Bien qu’il ne faille pas prendre la partie pour le tout et qu’il ne soit ni possible ni souhaitable de juger à l’aune de ces événements l’ensemble des 170 000 Chinois qui vivent dans notre pays, le développement des commerces chinois en Espagne et dans d’autres régions de la planète présente des éléments qui invitent pour le moins à la réflexion.
Comme tout migrant, les Chinois partent sans autre objectif qu’un but lucratif. Mais ce processus migratoire, à l’évolution vertigineuse dans des pays comme la France, l’Italie ou l’Espagne, ne s’est pas accompagné d’une intégration sociale complète : il s’est trop souvent limité à un contact économique et commercial. Et c’est précisément ce manque d’intégration et d’attachement aux sociétés d’accueil – qui se traduit dans le paysage urbain par le concept de quartier chinois – qui a contribué à créer des “États dans l’État”, selon les termes de plusieurs commissaires, au sein d’une sorte d’extra-territorialité chinoise dans laquelle la justice ou les conditions de travail, par exemple, suivent des modèles définis par la communauté, et non par l’État.

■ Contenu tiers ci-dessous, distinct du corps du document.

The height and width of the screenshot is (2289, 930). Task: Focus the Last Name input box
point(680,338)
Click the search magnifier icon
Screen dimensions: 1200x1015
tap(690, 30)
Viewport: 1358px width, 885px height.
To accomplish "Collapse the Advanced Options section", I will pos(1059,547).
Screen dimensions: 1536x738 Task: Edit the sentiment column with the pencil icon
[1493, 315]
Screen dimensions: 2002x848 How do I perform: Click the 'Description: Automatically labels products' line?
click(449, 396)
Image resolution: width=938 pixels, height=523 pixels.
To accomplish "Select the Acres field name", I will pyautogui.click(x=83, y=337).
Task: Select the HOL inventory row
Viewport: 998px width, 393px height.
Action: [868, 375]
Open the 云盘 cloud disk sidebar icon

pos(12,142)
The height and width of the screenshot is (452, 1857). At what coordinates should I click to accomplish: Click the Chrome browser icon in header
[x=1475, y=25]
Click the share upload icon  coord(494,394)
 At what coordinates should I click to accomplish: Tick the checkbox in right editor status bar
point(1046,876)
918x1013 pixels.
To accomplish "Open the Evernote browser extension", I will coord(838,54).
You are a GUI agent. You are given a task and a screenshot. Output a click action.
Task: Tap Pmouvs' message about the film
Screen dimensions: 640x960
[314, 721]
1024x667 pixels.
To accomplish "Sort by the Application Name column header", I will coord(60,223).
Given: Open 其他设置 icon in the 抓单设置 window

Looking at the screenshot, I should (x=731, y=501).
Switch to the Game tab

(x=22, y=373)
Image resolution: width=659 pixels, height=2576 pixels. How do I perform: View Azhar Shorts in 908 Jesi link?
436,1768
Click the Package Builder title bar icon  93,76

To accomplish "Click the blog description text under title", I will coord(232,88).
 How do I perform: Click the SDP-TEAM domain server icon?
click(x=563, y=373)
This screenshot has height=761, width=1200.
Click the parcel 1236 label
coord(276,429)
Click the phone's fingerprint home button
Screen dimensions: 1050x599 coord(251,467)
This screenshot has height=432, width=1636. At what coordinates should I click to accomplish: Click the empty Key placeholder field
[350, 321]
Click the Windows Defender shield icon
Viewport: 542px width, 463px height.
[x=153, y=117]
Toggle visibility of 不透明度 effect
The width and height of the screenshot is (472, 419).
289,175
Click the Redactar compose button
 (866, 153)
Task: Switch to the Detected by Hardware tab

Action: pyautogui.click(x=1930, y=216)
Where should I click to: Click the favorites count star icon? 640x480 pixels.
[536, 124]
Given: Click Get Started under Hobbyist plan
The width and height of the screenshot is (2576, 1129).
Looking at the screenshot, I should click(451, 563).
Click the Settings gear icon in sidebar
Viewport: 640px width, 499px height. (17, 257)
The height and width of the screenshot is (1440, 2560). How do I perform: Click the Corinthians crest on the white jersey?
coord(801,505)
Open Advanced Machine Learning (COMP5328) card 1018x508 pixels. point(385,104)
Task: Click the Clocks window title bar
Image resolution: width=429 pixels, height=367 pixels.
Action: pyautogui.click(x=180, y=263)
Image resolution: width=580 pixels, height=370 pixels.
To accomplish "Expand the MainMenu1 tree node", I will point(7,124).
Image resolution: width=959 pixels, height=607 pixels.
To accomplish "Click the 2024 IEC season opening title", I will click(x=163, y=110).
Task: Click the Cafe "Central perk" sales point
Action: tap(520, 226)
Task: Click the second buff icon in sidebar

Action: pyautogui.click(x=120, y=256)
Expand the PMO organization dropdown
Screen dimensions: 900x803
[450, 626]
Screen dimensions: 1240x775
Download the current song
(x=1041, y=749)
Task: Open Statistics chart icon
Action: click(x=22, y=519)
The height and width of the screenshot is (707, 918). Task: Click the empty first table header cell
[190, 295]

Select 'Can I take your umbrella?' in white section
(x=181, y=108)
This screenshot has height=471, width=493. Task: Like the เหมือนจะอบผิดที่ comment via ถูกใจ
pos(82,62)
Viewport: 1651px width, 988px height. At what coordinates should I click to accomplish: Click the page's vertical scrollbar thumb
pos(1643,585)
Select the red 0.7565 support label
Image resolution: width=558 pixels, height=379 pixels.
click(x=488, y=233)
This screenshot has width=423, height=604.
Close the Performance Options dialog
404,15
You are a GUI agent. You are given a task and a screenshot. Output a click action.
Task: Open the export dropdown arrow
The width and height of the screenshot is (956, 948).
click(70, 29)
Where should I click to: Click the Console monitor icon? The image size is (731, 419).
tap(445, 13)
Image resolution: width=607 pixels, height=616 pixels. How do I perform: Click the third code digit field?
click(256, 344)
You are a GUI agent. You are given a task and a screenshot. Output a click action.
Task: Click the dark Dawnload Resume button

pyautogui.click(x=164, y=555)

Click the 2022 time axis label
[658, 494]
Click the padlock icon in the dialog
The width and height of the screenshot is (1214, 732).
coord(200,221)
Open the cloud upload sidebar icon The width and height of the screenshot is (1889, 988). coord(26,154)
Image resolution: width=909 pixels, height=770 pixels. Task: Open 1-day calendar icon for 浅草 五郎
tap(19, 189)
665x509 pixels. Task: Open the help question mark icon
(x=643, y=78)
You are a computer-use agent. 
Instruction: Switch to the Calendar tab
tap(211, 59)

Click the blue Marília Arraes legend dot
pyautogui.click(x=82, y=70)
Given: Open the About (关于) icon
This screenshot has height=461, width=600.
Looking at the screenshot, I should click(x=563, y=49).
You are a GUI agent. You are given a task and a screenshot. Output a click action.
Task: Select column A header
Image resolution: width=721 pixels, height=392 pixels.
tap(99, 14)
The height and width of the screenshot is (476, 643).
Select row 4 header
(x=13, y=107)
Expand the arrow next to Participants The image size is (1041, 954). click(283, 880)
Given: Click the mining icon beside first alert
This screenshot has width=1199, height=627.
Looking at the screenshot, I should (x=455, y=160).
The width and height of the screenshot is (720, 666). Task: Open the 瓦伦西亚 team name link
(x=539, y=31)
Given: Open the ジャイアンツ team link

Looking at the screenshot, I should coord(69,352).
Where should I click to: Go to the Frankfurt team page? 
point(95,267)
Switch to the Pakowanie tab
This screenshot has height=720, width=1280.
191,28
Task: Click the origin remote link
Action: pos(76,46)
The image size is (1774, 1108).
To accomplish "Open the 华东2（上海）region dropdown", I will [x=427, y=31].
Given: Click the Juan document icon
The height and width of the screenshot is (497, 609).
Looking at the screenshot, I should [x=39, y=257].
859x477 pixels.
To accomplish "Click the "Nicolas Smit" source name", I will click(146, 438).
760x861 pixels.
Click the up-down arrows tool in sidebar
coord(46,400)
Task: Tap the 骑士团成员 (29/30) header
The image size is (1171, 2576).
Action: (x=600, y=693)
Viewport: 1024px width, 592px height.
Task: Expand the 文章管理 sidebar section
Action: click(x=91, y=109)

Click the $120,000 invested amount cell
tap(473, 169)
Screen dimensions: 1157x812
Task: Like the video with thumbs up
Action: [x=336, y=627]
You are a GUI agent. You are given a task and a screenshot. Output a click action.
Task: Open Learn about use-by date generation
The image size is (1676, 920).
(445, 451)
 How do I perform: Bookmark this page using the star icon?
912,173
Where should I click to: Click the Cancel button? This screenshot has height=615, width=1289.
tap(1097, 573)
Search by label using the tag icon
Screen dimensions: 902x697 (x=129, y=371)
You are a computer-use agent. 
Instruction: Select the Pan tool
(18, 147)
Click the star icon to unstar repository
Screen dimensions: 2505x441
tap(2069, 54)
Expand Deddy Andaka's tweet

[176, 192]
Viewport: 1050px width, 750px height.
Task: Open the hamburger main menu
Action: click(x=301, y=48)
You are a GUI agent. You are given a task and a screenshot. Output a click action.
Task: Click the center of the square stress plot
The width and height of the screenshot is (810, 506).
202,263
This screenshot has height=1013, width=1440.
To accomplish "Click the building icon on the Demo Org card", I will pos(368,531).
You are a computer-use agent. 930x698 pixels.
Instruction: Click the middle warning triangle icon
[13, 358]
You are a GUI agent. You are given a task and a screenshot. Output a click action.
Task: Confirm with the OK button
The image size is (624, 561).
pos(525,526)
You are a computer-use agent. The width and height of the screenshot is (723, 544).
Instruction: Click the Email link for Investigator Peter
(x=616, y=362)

L’opération Chequian-Emperador a en effet révélé un gigantesque réseau de blanchiment d’argent et d’évasion fiscale. Deux éléments ressortent des opérations policières de ces dernières années contre le trafic de personnes, l’exploitation de main d’œuvre et la fraude fiscale. Le premier, c’est le développement des réseaux criminels internes à la Chine sur notre territoire, avec leur organisation pyramidale et une prolifération parallèle dans plusieurs secteurs. Pour le moment, le secteur de l’import-export est le seul évoqué dans l’opération en cours, mais d’autres secteurs traditionnellement liés aux migrants chinois (restauration, vente au détail de textile, cabinet d’affaires, immobilier, bars) sont probablement aussi touchés.
Une mobilité et une organisation exceptionnelles
Le système – que nous avons étudié de la même façon dans d’autres pays – fonctionne plus ou moins ainsi : l’entrepreneur chinois “importe” une main d’œuvre illégale par l’intermédiaire de ses réseaux et de ses “têtes de serpent”, qu’il exploite pendant des années dans ses commerces (restaurants, ateliers, boutiques), jusqu’à ce qu’elle ait terminé de rembourser sa dette. La précarité et les conditions de vie et de travail imposées sont parfois brutales. Le nouvel immigrant, après le paiement de la dette contractée pour pouvoir venir sur la terre promise, doit ensuite payer pour la légalisation et l’obtention de ses papiers (qui nécessitent, comme par magie, l’intervention des cabinets chinois contrôlés ou financés par les mêmes chefs).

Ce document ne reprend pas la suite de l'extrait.